Last week, we brought you the story of how Tom Davies, the party’s membership secretary for Fareham and Gosport, wrote to The News questioning if the Tories picked Suella Fernandes as their Fareham MP candidate because of her ‘gender and ethnicity rather than her actual abilities.’

Today, Ukip councillor Patrick Bergin has come under fire for posting jokes on his Facebook page which he accepts ‘might be deemed offensive in one way or another.’

The topics of the jokes range from gays and lesbians, to Muslims, internet grooming and the ethnic mix in Bradford.

As Cllr Bergin rightly points out, the posts were made on a personal website rather than any official capacity in his role as a Gosport councillor.

It should also be noted that some of what he put up could be perceived as harmless fun, not a lot different to what you may hear in workplaces up and down the country on a daily basis or on any TV comedy panel show.

* Material to process *

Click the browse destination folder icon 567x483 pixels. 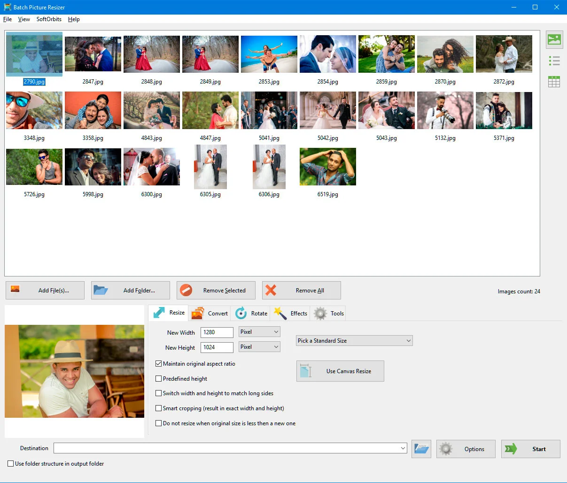pos(421,449)
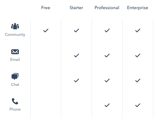This screenshot has width=161, height=124.
Task: Click the Community checkmark under Free
Action: click(x=46, y=30)
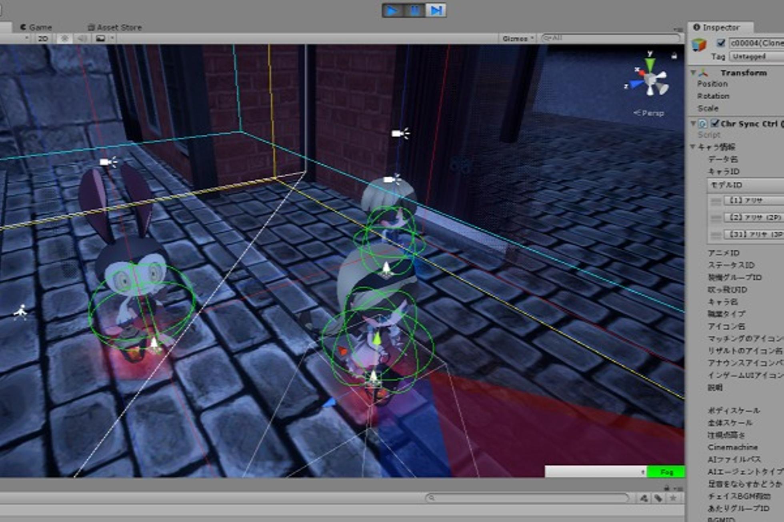Click the Step frame button
Image resolution: width=784 pixels, height=522 pixels.
(x=436, y=10)
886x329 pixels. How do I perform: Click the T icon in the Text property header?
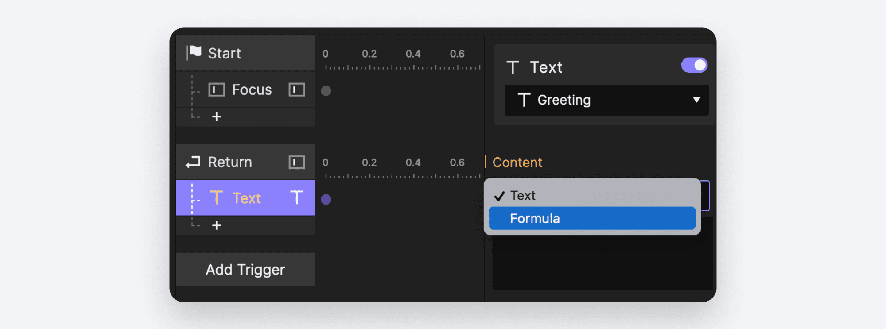tap(513, 67)
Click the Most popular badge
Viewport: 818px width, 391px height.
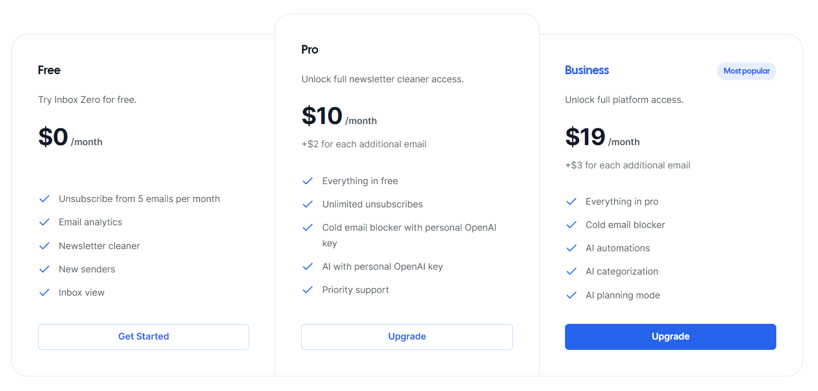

* Set tasks *
1/ Copy the listing verbatim, from the line containing "Click the Most popular badge" through the end of the listing, including both ends, and leave the pictures out of your copy.
2/ Carry on the piece about the Ukip councillor's Facebook jokes from the point where it stops.

* Results of the exercise *
1/
Click the Most popular badge
Viewport: 818px width, 391px height.

2/
But here is the problem. While Cllr Bergin may not have posted any of the jokes on to his political account, they were there for anyone to see on his public Facebook site.

And in his role as a public servant, more care should be taken to ensure he is not offending anyone he is meant to be serving.

In a defiant response to his critics, Cllr Bergin says: ‘It is my personal page. If you do not like what I do, then do not look. You have that right, too.’

He may well be correct. But without a bit more thought over who he may be upsetting, Cllr Bergin may just see residents in his ward exercising their rights to have their say should he decide to stand for re-election.